▶ Exercise description
Return each line of the entries that mentions the word "computer".

▶ Input data
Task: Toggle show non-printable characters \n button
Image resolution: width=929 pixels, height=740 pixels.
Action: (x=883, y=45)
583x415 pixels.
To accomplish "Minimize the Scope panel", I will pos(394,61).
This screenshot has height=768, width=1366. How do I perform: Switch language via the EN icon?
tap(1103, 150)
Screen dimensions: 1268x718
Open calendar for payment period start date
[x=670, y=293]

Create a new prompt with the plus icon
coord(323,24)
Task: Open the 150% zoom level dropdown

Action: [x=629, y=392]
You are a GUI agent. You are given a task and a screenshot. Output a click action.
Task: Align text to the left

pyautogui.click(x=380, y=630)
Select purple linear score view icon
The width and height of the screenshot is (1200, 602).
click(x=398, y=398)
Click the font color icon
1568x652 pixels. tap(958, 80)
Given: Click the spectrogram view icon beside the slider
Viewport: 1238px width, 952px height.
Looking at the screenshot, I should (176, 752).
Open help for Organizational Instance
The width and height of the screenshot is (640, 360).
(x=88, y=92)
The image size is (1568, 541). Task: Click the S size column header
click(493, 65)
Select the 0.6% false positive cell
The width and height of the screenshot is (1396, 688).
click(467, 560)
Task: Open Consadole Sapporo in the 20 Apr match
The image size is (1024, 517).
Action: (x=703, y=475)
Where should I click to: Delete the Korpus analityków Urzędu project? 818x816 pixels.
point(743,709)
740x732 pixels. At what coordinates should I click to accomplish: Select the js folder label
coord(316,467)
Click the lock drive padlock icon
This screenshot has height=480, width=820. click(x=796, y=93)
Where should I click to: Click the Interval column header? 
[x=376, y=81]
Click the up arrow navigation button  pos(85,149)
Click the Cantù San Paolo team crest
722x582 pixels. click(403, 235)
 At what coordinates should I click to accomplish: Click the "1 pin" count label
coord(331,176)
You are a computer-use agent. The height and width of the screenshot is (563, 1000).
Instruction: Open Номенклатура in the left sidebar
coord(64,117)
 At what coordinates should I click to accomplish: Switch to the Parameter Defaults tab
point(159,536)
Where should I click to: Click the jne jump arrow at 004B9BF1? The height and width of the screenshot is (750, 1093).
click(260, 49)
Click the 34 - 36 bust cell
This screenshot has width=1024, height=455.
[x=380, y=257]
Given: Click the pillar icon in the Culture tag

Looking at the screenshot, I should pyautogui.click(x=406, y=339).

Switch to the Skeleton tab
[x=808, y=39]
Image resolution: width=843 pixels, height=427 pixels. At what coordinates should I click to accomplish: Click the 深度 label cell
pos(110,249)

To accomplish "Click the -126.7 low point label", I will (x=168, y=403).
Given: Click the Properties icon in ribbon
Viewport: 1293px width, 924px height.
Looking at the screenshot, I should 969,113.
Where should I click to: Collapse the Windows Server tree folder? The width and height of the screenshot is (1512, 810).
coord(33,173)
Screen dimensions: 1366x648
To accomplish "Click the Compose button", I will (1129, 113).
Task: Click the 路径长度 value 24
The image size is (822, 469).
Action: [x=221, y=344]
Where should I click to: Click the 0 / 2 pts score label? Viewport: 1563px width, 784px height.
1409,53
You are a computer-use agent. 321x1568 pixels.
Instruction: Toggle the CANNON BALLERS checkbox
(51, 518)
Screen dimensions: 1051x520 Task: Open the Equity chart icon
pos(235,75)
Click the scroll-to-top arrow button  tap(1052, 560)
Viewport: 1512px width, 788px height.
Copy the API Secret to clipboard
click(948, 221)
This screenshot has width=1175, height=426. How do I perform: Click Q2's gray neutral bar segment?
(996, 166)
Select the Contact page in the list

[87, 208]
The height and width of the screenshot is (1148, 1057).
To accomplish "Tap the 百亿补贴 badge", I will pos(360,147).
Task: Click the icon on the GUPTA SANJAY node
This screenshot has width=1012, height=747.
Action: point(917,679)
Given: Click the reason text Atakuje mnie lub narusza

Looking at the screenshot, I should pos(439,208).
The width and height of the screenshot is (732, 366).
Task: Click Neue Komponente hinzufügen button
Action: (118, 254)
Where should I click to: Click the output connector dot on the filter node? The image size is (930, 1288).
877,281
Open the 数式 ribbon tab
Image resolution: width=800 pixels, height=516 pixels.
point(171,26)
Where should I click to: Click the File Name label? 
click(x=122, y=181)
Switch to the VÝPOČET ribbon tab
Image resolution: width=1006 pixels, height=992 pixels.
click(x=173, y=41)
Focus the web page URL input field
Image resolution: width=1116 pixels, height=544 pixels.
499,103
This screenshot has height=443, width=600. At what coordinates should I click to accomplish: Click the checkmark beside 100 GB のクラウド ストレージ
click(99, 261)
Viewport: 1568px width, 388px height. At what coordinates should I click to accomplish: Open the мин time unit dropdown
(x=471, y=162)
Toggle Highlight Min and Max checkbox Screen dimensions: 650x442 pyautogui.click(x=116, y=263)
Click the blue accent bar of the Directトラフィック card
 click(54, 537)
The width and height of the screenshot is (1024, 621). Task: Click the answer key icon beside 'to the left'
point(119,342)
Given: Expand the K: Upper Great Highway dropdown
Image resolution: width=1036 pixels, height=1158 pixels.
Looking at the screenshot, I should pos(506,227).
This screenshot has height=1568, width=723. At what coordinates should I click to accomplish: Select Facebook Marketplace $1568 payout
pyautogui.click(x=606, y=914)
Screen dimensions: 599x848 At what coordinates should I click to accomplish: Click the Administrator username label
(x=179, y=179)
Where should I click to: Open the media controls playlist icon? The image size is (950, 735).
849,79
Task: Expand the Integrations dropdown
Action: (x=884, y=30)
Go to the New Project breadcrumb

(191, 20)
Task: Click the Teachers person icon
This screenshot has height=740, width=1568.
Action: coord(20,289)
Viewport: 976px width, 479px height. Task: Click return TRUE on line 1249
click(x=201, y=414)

▶ Solution to the exercise
You are a computer-use agent. The height and width of the screenshot is (563, 1000).
You are a computer-use agent. 321x1568 pixels.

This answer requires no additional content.